Archäologie: Villa Otrang macht wieder auf

Archäologie : Villa Otrang macht wieder auf

Mehr als ein Jahr lang war die Römische Villa Otrang bei Fließem für die Öffentlichkeit weitgehend geschlossen. Führungen waren nur nach Anmeldung möglich.

Das ändert sich aber nun, das Schild „Derzeit geschlossen – Wir arbeiten an einer Neukonzeption“ kann entfernt werden. Seit dem 1. April ist die Villa wieder geöffnet und steht von Mittwoch bis Sonntag von 10 bis 17 Uhr den Besuchern offen. Was es genau jetzt aber Neues zu sehen  gibt, welche Schwierigkeiten es gab und wie die weitere Planung aussieht, erläutert Dr. Karl-Uwe Mahler von der Generaldirektion Kulturelles Erbe (GDKE) Rheinland-Pfalz erst am Donnerstag, 11. April, in Fließem.

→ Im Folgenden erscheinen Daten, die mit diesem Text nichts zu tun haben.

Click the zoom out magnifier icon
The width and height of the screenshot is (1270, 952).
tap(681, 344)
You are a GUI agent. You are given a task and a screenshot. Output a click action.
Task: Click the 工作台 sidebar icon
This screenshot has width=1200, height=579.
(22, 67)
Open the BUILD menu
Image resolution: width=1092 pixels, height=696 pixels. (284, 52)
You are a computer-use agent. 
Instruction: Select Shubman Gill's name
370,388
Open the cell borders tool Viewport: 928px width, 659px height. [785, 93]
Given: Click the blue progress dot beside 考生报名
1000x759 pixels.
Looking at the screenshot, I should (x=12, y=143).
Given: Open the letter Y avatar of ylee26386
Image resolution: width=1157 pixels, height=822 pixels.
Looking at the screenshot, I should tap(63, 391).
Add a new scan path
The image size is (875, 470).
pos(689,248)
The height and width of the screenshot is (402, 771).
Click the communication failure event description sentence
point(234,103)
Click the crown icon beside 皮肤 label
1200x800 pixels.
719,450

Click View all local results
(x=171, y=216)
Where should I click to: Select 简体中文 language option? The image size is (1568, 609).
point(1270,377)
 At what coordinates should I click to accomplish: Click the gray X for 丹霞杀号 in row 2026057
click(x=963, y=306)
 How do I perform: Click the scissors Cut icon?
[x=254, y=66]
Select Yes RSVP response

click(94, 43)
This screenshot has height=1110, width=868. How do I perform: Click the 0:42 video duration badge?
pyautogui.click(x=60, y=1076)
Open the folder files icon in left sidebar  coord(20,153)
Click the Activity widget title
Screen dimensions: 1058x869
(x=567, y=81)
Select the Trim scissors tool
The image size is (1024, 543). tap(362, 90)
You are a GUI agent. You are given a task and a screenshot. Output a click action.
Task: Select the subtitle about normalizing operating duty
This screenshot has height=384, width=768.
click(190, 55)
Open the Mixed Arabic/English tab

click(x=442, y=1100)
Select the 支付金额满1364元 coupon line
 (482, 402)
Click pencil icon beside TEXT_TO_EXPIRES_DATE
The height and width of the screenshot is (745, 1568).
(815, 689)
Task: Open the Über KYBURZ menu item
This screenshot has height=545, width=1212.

Wie genau es derzeit um das römische Erbe steht, weiß auch im Gemeinderat niemand. „Wir hatten bereits ein Gespräch mit Uwe Mahler, aber genaue Informationen sollen erst am Donnerstag kommen“, sagt Ortsbürgermeisterin Anja Esch. Wenig Infos hat sie auch noch bezüglich der Gastronomie, die an die Villa angeschlossen ist und wieder verpachtet werden soll. „Auch da hat sich die GDKE sehr bedeckt gehalten und uns auf die Info-Veranstaltung vertröstet“, sagt Esch.  Die Villa wurde im 19. Jahrhundert entdeckt und zählt zu den best-erhaltenen römischen Villenanlagen nördlich der Alpen. Schutzhäuser sind seit langem über den Mosaikböden erbaut, die im vergangenen Jahr im Inneren umgebaut wurden.

Marcus Reuter, Direktor des Rheinischen Landesmuseums, sagte dem TV im Februar, dass die Schutzhäuser so umgebaut würden, dass die Mosaiken nun hinter Glasscheiben seien und es neue Texte gäbe. Auf dem Gelände stünden jetzt neue Stelen, die zusätzliche Informationen zur Villa und zur Eifel während der Römerzeit bieten.

Karl-Uwe Mahler von der Generaldirektion Kulturelles Erbe (GDKE) Rheinland-Pfalz informiert am Donnerstag, 11. April,  um 19 Uhr im Pfarrheim Fließem darüber, was es Neues zur Römischen Villa gibt. Ursprünglich sollte die Veranstaltung im Gemeindehaus stattfinden.